In cui il “carcere normale”, quello in cui in cella si va solo a dormire, voluto e creato dal direttore Luigi Pagano quando inventò Bollate, e dai pochi riformatori che si sono avvicendati alla guida degli istituti di pena, lascerà il posto a una storia che conosciamo già. Quella in cui il Dap era diretto dai piemme antimafia. I quali hanno dimostrato non solo di non aver mai visto un carcere nel corso della loro carriera, ma anche di aver portato con sé all’interno delle mura la forma mentis dell’ “antimafia”. Quella per cui tutto è criminalità organizzata, tutti i detenuti che non collaborano con l’accusa sono irriducibili destinati a morire in galera. La storia di questi ultimi anni ha messo più di una volta sotto i riflettori il metodo-Gratteri: grandi retate, pesca a strascico, ricerca del consenso e della pubblicità, lamentazione se i giornali non danno sufficiente rilievo al blitz, conferenze stampa in cui si privilegia la presenza tra gli arrestati di “colletti bianchi” rispetto agli uomini d’ onore. Nessuna importanza per il fatto che subito dopo, tra decisioni di gup, tribunali del riesame e Cassazione, il castello delle accuse cominci a sgretolarsi. E la famosa area grigia delle complicità si riduca al famoso concorso esterno, dopo che i fatti a base dell’accusa non esistono più.

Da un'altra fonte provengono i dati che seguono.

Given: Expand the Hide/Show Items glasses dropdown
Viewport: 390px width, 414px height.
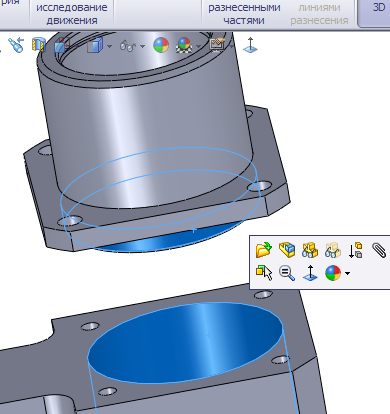Looking at the screenshot, I should [142, 46].
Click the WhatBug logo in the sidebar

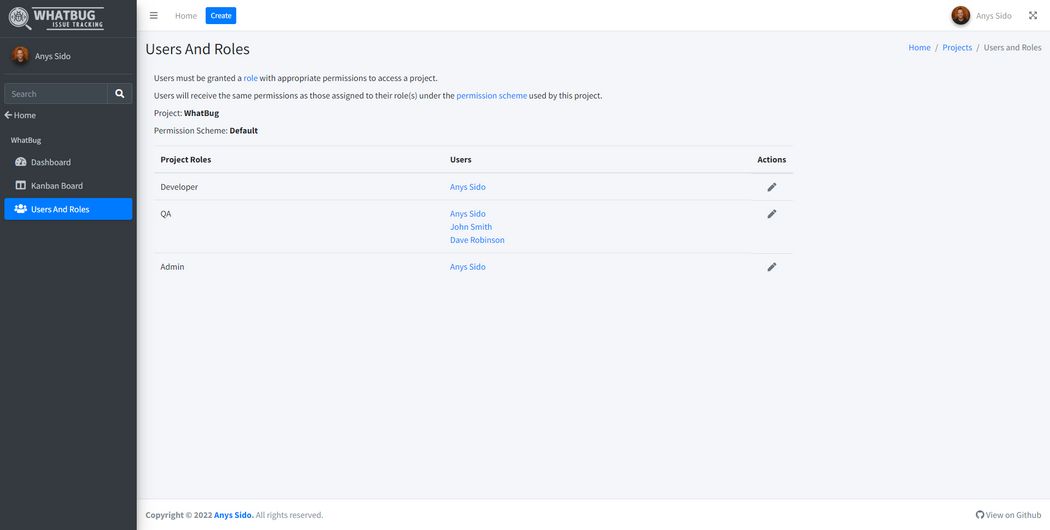tap(57, 18)
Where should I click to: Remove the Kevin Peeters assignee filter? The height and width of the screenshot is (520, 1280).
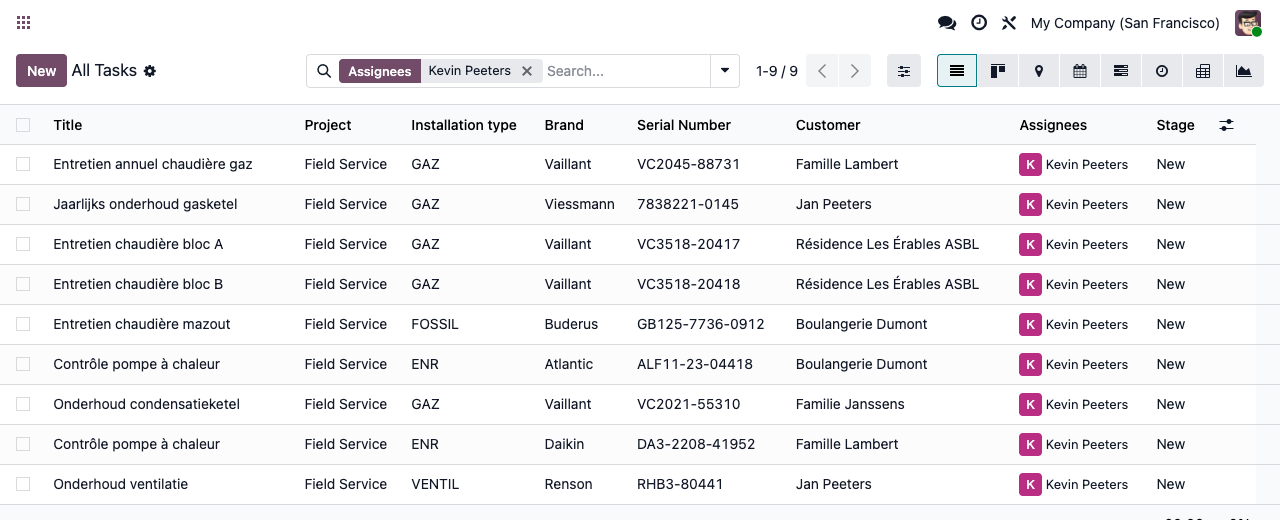(x=527, y=71)
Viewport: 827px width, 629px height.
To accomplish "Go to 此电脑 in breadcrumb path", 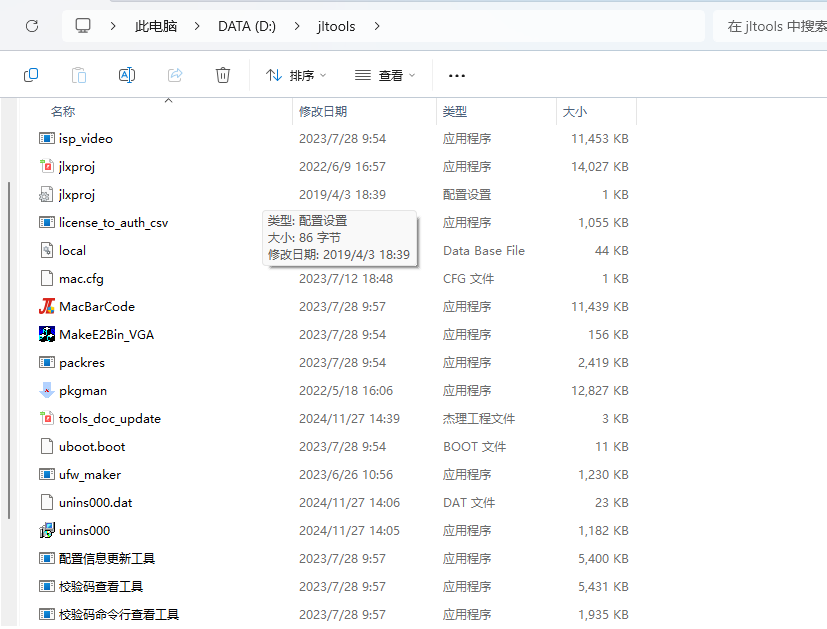I will 156,26.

Poi nasce il “Rinascita Scott”, con centinaia di imputati. E si costruiscono il Maxiprocesso, la Maxi-aula e il Maxi-flop, con giudici ricusate che si astengono ma vengono tenute lì, in modo illegittimo. O addirittura, come nel caso della dottoressa Germana Radice, giudice istruttore in una causa civile che riguarda l’imputato avvocato Francesco Stilo, che viene chiamata a fare parte del collegio del “Rinascita Scott”, dove sia pure in veste di supplente, si ritrova a giudicare in chiave penale lo stesso imputato. Anomalie di un processo anomalo. Nel quale però con pervicacia si mantengono agli arresti lo stesso avvocato Stilo, gravemente malato di leucemia e il suo collega Giancarlo Pittelli, che il dottor Gratteri vorrebbe addirittura rispedire in carcere. Si, è proprio adatto a dirigere il Dap, il procuratore di Catanzaro. E’ il più adatto a tenere in mano le chiavi delle prigioni e a non aprire quelle porte. Chi sarà mai, al suo cospetto, quel giudice della sparuta sinistra garantista di nome Carlo Renoldi che è stato chiamato a dirigere le carceri nella “primavera Cartabia”? Certo, non uno che cita Giovanni Falcone solo per ingaggiare una gara della serie il mio Maxi è più lungo del tuo, ma per ricordarne lo spirito riformatore.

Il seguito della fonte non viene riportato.